===== Exercise data =====

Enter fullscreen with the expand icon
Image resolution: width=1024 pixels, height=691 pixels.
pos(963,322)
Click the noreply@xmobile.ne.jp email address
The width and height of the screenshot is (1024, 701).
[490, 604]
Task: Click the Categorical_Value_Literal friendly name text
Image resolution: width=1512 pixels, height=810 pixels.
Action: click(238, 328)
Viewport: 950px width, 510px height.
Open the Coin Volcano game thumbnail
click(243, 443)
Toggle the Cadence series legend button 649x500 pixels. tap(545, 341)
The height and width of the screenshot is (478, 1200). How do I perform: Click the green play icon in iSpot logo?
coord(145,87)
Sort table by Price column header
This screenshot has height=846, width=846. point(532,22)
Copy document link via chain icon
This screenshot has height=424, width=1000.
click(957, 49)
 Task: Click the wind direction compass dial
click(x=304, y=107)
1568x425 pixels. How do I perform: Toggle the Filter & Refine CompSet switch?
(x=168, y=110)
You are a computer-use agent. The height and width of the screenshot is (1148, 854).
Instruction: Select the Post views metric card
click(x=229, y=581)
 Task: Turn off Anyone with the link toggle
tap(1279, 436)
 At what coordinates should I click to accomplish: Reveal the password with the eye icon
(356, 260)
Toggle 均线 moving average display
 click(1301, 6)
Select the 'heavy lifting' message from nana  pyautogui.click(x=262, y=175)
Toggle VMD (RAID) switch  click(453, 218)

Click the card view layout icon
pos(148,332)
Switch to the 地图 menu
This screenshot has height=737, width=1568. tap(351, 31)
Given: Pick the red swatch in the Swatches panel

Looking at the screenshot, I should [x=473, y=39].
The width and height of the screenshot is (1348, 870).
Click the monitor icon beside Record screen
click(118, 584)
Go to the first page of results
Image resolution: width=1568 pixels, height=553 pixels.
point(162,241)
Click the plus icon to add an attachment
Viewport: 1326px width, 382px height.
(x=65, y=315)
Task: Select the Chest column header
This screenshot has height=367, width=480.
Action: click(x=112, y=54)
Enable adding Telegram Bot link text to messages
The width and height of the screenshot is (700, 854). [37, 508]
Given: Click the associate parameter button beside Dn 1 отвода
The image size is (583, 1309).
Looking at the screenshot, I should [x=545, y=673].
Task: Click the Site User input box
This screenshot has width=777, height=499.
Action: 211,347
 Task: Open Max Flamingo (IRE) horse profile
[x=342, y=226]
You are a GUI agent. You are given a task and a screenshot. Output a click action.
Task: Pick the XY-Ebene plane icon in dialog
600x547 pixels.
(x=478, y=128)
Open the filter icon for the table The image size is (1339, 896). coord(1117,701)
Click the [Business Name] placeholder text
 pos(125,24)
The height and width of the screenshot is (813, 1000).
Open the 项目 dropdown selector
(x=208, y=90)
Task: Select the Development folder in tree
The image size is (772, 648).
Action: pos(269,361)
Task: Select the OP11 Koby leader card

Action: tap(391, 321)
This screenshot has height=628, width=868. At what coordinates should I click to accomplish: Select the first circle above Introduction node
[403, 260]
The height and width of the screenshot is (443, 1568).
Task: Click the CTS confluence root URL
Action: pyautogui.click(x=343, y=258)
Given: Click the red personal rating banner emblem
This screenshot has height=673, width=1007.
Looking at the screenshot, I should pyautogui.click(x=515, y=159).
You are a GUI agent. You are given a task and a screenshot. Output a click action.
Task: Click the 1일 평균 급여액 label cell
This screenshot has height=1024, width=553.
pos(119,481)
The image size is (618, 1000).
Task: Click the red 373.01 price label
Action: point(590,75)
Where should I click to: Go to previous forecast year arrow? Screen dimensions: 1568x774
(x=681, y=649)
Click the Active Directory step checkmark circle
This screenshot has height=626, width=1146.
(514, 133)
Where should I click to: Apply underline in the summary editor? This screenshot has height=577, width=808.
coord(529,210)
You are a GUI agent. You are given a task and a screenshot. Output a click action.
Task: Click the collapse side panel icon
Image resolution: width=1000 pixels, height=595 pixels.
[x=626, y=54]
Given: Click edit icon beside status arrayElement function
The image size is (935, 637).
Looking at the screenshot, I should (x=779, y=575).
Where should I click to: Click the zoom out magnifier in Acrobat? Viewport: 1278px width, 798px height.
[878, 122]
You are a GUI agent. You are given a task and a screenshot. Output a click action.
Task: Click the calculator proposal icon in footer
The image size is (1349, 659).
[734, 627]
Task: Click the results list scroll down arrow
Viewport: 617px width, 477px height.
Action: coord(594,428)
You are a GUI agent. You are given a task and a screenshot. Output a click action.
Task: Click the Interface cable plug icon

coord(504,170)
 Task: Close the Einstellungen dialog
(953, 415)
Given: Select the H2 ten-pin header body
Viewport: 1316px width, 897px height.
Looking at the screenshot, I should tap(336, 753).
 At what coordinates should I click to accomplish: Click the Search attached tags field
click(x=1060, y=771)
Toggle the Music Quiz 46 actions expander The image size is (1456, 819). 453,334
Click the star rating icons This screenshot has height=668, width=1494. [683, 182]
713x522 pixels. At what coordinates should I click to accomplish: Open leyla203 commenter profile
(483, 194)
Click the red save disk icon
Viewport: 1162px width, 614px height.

=====

**Task instructions**
Copy each line of the data that contains the word "results".

**Task answer**
Go to the first page of results
Task: Click the results list scroll down arrow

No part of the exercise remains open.